Impact of a novel low-sodium diet intervention on blood pressure and fluid retention in CKD patients with metabolic acidosis treated with Na-Bicarb

Na-Bicarb Study

Title: Impact of a novel low-sodium diet intervention on blood pressure and fluid retention in CKD patients with metabolic acidosis treated with Na-Bicarb

Sponsor: RRI

Collaborators: UIUC & Carle Foundation Hospital

Background: Metabolic acidosis (MA) is a disorder that occurs when the body produces excessive amounts of acid, the kidneys are unable to remove enough acid produced from normal metabolism; or the body loses too much bicarbonate ion (HCO −). MA is a frequent complication of advanced Chronic Kidney Disease (CKD) and is associated with accelerated declines in kidney function. Sodium bicarbonate (NaHCO3) supplementation is often provided to patients with CKD to treat metabolic acidosis, but the sodium load from this treatment (~550mg Na/day) may increase blood pressure and fluid retention.
A common strategy used to prevent high blood pressure is counseling patients to reduce their dietary salt intake. However, counseling patients to reduce salt intake is often ineffective because salt is so prevalent in food, especially highly processed food. A recent study in patients with heart failure showed that delivering low sodium meals to participant’s homes (from a commercial vendor) may be an effective strategy for reducing their dietary salt intake.
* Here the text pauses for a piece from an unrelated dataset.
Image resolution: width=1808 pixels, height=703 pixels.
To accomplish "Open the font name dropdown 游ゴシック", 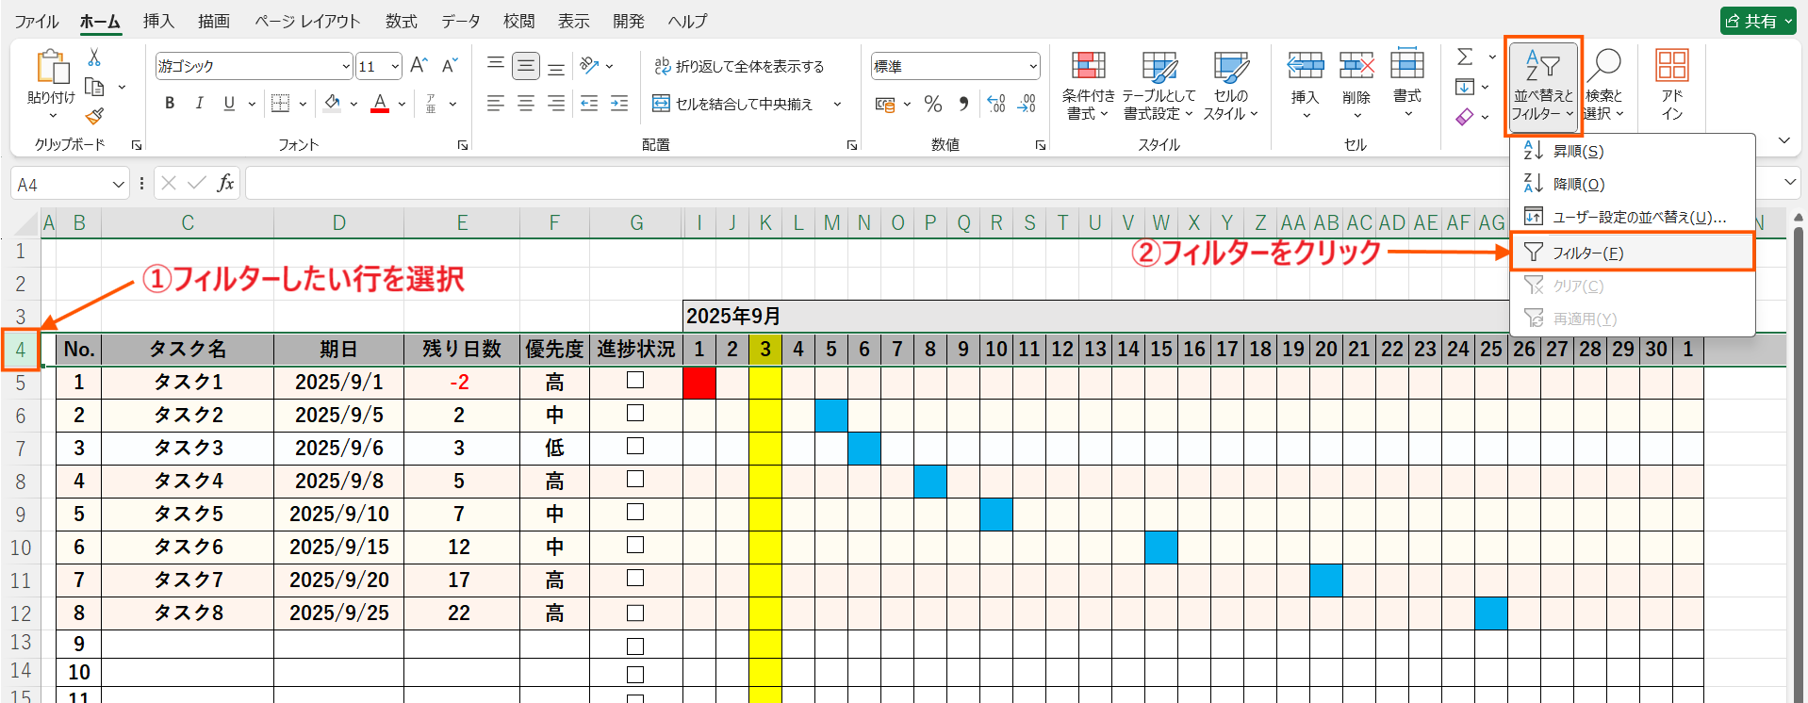I will pyautogui.click(x=346, y=66).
Our central hypothesis is that changes in blood pressure and fluid retention induced by NaHCO3 supplementation will be attenuated in patients who reduce their dietary sodium intake through the provision of home-delivered, low-sodium meals, in combination and additional low-sodium education. Moreover, continued dietary counseling and education support will result in a sustained reduction in sodium intake after the meal delivery is stopped. Our rationale for this approach is that the benefits from low-sodium counseling alone in CKD patients are slow to manifest and patients struggle to translate education to their daily habits, resulting in poor compliance. By contrast, providing patients access to low-sodium meals may result in significant short-term benefits that may alter patient’s preference for sodium, model appropriate low sodium food choices, motivate patients, and improve their self-efficacy to sustain dietary changes.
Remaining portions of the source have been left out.